Texte fourni:
========

Le 30 juillet 2022, à l’occasion de la Fête du trône,  le roi Mohammed VI ouvrait la voie à une nouvelle réforme de la Moudawana. L’esprit de la réforme ne consiste pas à octroyer à la femme des privilèges gracieux mais, bien plus précisément, à lui assurer la pleine jouissance des droits légitimes que lui confère la loi. Dans le Maroc d’aujourd’hui, il n’est en effet plus possible qu’elle en soit privée”, a notamment souligné le souverain. Tout en précisant toutefois : Je ne peux autoriser ce que Dieu a prohibé, ni interdire ce que le Très-Haut a autorisé”.  

Ainsi, près de vingt ans après une première grande réforme de la Moudawana, le code de la famille devrait à nouveau être modifié. Avec pour objectif d’instaurer plus d’égalité entre hommes et femmes, sans enfreindre les textes coraniques formels. Autrement dit, trouver un juste équilibre entre nécessaire modernité et respect du cadre religieux, entre franges conservatrices et progressistes de la société. 


La Moudawana, otage des idéologies ? 

Car vingt ans plus tard, la Moudawana est toujours otage des idéologies, notamment les plus conservatrices. En février dernier, Abdelilah Benkirane, secrétaire général du PJD, menaçait déjà d’organiser des “grandes marches” contre les réformes de la Moudawana et du Code pénal. Rappelez-vous, en 2000, à Casablanca, plus de 500 000 personnes avaient manifesté contre “le plan d’intégration de la femme”, concocté par le gouvernement Youssoufi. La manifestation des partisans de la réforme à Rabat n’avait quant à elle rassemblé que 20 000 personnes. 

Voilà pourquoi à l’époque, le roi et Commandeur des croyants avait mobilisé de nombreux acteurs (oulémas, juristes, hommes politiques, intellectuels), avant de trancher en faveur d’une réforme progressiste. Parmi les acquis de cette réforme de la Moudawana : fin de la tutelle matrimoniale, passage de l’âge du mariage de 15 à 18 ans, coresponsabilité des conjoints. Ou encore limite de la polygamie, et instauration d’une pension alimentaire en cas de divorce. 


Les mouvements féministes au front 

Mais aujourd’hui, une partie de la société civile estime que la version actuelle de la Moudawana est dépassée. En déphasage avec les évolutions socio-économiques du pays, les conventions internationales que le royaume a ratifiées et la Constitution de 2011. Un texte qui consacre l’égalité homme-femme à tous les niveaux. Tribunes, conférences, sit-ins, grèves… nombreux sont celles et ceux qui se mobilisent pour participer pleinement à une nouvelle réforme de la Moudawana.

========

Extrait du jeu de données
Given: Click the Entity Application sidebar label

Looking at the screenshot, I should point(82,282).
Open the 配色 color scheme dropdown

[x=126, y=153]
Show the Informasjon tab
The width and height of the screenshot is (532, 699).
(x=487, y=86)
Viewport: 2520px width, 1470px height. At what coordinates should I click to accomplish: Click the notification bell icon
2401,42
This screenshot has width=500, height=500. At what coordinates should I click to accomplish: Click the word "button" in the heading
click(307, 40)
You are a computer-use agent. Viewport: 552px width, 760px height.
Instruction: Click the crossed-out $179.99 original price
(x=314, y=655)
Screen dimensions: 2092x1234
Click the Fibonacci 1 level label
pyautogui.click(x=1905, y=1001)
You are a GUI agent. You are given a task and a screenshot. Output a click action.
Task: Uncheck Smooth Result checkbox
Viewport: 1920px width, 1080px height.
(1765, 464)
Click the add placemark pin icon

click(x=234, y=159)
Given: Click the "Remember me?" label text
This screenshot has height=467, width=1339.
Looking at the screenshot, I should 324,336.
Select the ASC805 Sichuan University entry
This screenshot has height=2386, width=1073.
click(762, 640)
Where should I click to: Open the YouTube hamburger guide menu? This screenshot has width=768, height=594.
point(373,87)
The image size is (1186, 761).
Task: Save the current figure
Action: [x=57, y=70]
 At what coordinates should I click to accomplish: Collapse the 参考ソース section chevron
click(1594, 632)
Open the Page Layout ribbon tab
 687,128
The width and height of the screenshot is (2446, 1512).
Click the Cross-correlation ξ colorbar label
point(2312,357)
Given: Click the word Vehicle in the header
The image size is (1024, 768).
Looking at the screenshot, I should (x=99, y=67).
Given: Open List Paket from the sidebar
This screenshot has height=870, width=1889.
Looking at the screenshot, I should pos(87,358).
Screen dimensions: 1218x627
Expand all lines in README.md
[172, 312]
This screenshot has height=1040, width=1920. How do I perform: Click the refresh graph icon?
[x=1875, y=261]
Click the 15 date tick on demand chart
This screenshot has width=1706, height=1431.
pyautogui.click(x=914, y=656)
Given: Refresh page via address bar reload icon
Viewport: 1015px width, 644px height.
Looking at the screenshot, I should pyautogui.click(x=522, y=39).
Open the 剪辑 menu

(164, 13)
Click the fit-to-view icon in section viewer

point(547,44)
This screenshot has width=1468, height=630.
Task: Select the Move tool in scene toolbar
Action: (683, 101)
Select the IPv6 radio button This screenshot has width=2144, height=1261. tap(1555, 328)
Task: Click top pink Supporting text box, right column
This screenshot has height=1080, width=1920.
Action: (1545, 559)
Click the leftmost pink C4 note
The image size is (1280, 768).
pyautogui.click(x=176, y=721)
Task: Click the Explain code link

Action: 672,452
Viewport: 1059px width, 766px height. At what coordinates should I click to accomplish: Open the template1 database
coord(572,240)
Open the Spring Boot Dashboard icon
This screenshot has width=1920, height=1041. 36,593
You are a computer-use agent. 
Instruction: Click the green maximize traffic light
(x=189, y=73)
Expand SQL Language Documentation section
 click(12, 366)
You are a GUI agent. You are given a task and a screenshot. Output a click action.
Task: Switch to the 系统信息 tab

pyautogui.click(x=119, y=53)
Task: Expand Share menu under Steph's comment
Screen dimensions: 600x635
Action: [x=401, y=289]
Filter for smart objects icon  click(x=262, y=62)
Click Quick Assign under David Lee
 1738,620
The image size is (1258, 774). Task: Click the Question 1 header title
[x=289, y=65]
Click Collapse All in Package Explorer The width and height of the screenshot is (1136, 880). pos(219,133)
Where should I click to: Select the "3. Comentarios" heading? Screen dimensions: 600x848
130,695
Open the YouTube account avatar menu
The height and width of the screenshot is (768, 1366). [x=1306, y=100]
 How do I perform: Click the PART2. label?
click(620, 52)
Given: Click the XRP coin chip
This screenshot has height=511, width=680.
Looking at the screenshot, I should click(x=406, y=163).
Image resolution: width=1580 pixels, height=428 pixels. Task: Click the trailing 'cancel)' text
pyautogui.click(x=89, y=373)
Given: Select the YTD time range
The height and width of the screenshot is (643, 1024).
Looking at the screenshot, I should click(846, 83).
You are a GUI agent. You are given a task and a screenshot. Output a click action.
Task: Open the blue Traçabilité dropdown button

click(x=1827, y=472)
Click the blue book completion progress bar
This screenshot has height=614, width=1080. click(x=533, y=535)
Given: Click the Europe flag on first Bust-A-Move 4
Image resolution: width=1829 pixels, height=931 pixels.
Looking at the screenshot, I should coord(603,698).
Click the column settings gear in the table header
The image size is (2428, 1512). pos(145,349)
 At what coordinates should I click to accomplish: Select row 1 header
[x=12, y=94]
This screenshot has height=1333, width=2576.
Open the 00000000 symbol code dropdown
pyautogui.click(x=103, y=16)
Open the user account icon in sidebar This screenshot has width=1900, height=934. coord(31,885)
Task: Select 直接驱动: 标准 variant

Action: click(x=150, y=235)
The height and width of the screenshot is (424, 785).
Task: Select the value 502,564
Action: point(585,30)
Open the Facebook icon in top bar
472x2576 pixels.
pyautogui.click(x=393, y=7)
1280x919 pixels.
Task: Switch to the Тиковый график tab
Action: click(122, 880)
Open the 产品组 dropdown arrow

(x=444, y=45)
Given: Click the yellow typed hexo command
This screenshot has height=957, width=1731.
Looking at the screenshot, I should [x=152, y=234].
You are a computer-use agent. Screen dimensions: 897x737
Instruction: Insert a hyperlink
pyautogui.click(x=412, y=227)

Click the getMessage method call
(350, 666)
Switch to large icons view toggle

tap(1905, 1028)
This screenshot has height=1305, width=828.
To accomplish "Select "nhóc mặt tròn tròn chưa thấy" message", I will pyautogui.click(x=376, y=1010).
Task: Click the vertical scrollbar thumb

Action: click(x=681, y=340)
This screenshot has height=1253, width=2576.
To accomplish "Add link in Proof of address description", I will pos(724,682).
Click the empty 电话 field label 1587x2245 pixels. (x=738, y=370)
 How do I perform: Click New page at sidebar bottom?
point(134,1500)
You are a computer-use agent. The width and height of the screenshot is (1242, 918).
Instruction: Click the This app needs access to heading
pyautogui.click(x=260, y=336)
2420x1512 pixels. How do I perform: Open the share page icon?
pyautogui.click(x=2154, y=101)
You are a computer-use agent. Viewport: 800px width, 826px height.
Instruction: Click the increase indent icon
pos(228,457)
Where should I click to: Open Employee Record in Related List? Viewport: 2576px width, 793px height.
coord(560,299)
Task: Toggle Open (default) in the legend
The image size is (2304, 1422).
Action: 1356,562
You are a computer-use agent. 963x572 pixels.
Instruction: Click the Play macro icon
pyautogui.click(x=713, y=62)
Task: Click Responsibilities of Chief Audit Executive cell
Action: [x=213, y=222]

========

Consigne 1:
Citez sans rien changer le passage du texte sur la Moudawana qui va de "Voilà pourquoi à" à "cas de divorce.".
Consigne 2:
Poursuivez le texte sur la réforme de la Moudawana au Maroc à partir de sa dernière phrase.

Réponse attendue 1:
Voilà pourquoi à l’époque, le roi et Commandeur des croyants avait mobilisé de nombreux acteurs (oulémas, juristes, hommes politiques, intellectuels), avant de trancher en faveur d’une réforme progressiste. Parmi les acquis de cette réforme de la Moudawana : fin de la tutelle matrimoniale, passage de l’âge du mariage de 15 à 18 ans, coresponsabilité des conjoints. Ou encore limite de la polygamie, et instauration d’une pension alimentaire en cas de divorce.

Réponse attendue 2:
À l’instar des mouvements féministes, qui multiplient les actions et les plaidoyers. Après l’annonce de la réforme de la Moudawana, plusieurs associations féministes ont formé une coalition et fondé le mouvement Hiya (Elle) afin de faire porter leurs voix. Le 25 juin dernier, elles ont organisé un sit-in à Casablanca. La fondatrice de ce mouvement, Ghizlane Mamouni, avocate et membre du collectif des Moroccan Outlaws, en parle très bien (cf. vidéo ci-dessous).


Une double réforme

Aujourd’hui, quelles sont les revendications des franges en faveur d’une évolution ? D’abord, une réforme de la Moudawana ET du Code pénal (rédigé en 1963), deux textes étroitement liés. Et ça tombe bien, c’est exactement ce qui est prévu. 

Le ministère de la Justice, dirigé par Abdellatif Ouahbi (PAM), travaille sur une nouvelle version du Code pénal, qui devrait être plus libéral. Du moins, si l’on en croit le ministre qui multiplie les déclarations allant dans le sens d’une abolition des articles les plus liberticides (ou a minima une réduction des peines). Parmi eux, l’article 490 criminalisant les relations sexuelles hors mariage et l’article 222 pénalisant le fait de dé-jeûner pendant le ramadan. Des déclarations qui hérissent les poils du PJD et des conservateurs. Ces derniers craignant la destruction de la “cellule familiale” et des valeurs islamiques. 

En 2022, Abdellatif Ouahbi avait promis de finaliser le projet de réforme d’ici le 30 avril 2023. En vain. Shoelifer a appris que ses équipes étaient en contact régulier avec les associations féministes, notamment les jeunes générations. En juin 2023, Abdellatif Ouahbi a également recruté Abdelwahab Rafiki, passé du salafisme à l’islam éclairé, au sein de son cabinet. Ce technicien du fiqh, brillant théologien, en faveur de réformes libérales et proche des Moroccan Outlaws, a été embauché (entre autres) pour convaincre les interlocuteurs les plus conservateurs. Car c’est là tout le fond du problème : convaincre et éviter des tensions politiques et sociales. 

Voilà pourquoi la réforme du Code pénal se fait attendre, tout comme celle de la Moudawana. Si la Justice aura son rôle à jouer dans cette réforme, c’est au roi Mohammed VI de créer une commission censée la chapeauter. Si dans les coulisses, les discussions ont déjà commencé, cette commission n’a pas encore été mise sur pied.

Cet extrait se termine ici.